Scientific classification
- Kingdom: Plantae
- Clade: Tracheophytes
- Clade: Angiosperms
- Clade: Eudicots
- Clade: Asterids
- Order: Asterales
- Family: Asteraceae
- Subtribe: Symphyotrichinae
- Genus: Symphyotrichum
- Subgenus: Symphyotrichum subg. Symphyotrichum
- Section: Symphyotrichum sect. Symphyotrichum
- Species: S. undulatum
- Binomial name: Symphyotrichum undulatum (L.) G.L.Nesom
- Synonyms: Basionym Aster undulatus L.; Alphabetical list Aster asperifolius E.S.Burgess ; Aster asperulus Torr. & A.Gray ; Aster autumnalis Wender. ex Nees ; Aster baldwinii Torr. & A.Gray ; Aster claviger E.S.Burgess ; Aster corrigiatus E.S.Burgess ; Aster diversifolius Michx. ; Aster gracilescens E.S.Burgess ; Aster heteromallus Wender. ; Aster linguiformis E.S.Burgess ; Aster loriformis (E.S.Burgess) E.S.Burgess ; Aster mohrii E.S.Burgess ; Aster paniculatus Nutt. ; Aster proteus E.S.Burgess ; Aster sagittifolius Elliott ; Aster scaber Elliott ; Aster sylvestris E.S.Burgess ; Aster triangularis E.S.Burgess ; Aster truellius E.S.Burgess ; Aster undulatus var. abruptifolius E.S.Burgess ; Aster undulatus var. asperulus Alph.Wood ; Aster undulatus var. diversifolius (Michx.) A.Gray ; Aster undulatus var. loriformis E.S.Burgess ; Aster undulatus var. sylvestris Howe ; Aster undulatus var. torquatus E.S.Burgess ; Aster undulatus var. triangularis E.S.Burgess ; ;

= Symphyotrichum undulatum =

- Genus: Symphyotrichum
- Species: undulatum
- Authority: (L.) G.L.Nesom
- Conservation status: G5
- Synonyms: Aster undulatus L.

Species of plant in the aster family

Symphyotrichum undulatum (formerly Aster undulatus) is a species of flowering plant in the family Asteraceae native to eastern North America.

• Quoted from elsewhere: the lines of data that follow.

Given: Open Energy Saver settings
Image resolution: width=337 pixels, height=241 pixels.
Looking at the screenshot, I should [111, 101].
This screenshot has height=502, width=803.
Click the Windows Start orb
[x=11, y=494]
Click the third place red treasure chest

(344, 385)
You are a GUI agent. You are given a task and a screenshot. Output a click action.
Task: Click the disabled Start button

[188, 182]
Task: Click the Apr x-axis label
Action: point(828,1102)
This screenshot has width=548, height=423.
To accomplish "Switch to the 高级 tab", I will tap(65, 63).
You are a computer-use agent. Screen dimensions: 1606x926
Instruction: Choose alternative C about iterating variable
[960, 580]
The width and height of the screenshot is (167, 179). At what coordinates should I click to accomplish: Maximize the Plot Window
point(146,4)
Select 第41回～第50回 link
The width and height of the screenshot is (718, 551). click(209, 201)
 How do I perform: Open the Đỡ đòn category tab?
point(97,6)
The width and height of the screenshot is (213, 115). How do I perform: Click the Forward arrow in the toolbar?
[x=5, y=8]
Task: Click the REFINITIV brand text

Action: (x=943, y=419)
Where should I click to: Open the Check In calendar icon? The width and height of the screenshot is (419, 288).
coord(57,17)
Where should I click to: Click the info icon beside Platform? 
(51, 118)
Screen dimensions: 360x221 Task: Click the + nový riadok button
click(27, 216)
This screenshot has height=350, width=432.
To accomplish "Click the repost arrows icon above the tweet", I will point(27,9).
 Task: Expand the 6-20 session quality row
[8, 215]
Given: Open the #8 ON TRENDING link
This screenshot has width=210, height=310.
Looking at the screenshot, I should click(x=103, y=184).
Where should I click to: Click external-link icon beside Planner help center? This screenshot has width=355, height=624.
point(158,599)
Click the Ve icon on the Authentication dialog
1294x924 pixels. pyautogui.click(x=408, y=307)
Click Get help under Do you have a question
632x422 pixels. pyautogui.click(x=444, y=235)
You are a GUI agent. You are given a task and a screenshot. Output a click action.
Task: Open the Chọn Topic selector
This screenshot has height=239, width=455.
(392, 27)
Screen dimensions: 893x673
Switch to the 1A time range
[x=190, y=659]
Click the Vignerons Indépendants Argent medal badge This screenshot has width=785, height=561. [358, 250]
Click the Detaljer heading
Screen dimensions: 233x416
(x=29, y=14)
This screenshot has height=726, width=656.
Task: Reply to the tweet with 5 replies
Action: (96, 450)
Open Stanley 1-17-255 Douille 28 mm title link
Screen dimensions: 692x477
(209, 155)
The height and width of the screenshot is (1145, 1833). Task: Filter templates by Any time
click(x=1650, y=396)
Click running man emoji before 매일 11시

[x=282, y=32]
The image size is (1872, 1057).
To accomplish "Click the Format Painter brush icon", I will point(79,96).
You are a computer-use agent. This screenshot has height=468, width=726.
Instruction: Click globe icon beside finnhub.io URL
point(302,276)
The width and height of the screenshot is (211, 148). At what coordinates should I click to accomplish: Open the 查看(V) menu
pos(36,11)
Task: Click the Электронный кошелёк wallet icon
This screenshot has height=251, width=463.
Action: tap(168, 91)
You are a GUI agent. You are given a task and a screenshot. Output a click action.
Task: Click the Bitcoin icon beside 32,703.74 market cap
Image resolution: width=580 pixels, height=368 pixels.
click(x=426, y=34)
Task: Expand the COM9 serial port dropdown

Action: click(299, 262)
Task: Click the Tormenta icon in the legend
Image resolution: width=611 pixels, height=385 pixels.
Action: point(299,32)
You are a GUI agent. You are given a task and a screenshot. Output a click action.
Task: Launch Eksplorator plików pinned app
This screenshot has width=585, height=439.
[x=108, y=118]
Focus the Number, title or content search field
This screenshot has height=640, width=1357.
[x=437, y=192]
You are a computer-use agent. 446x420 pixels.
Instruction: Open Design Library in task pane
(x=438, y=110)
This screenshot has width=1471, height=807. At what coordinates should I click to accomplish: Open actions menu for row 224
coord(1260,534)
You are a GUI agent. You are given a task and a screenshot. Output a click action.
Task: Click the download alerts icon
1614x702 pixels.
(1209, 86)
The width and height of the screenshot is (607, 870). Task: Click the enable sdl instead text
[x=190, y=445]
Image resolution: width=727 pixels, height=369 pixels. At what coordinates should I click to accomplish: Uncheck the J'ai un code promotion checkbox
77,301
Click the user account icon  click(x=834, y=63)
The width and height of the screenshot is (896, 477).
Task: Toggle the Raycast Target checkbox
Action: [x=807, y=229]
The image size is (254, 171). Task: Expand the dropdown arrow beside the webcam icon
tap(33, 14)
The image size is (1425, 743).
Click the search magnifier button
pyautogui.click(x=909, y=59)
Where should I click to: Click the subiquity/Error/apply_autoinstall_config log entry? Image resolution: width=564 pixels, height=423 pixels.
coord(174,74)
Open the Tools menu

Its common name is wavyleaf aster, and it is a perennial, herbaceous plant that flowers August through October and may reach heights between 30 and 160 cm.

==Description==
Symphyotrichum undulatum is a perennial, herbaceous plant that flowers from August through October, growing to heights between 30 and 160 cm from a cespitose rootstock. The roots can have short rhizomes or branched and woody caudices.

=== Flowers ===
There are 12–16, sometimes up to 25, blue to purple or sometimes lilac ray florets of lengths 6–12 millimeters and widths of 1.4–2.5 mm. These surround 15–22, sometimes up to 25, cream or light yellow disk florets of depths 4–5.8 mm with lanceolate lobes of lengths 0.5–0.9 mm. As the disk florets age, they become purple.

=== Fruit ===
The fruits (seeds) of Symphyotrichum undulatum are not true achenes but are cypselae, resembling an achene but surrounded by a calyx sheath. This is true for all members of the Asteraceae family. After pollination, the seeds of S. undulatum become dull purple to light brown or tan with an oblong-obovoid compressed shape, 1.7–2.2 mm in length with 3–4 nerves, and with a few stiff, slender bristles on the surface (strigillose). They also have tufts of hairs (pappi) which are cream or rose-tinged and 3.5–5 mm in length.

===Chromosomes===
The species has a monoploid number (also called base number) of eight chromosomes (x = 8). Individual plants with 16 and 32 sets of its chromosomes have been found, meaning the species is diploid and tetraploid.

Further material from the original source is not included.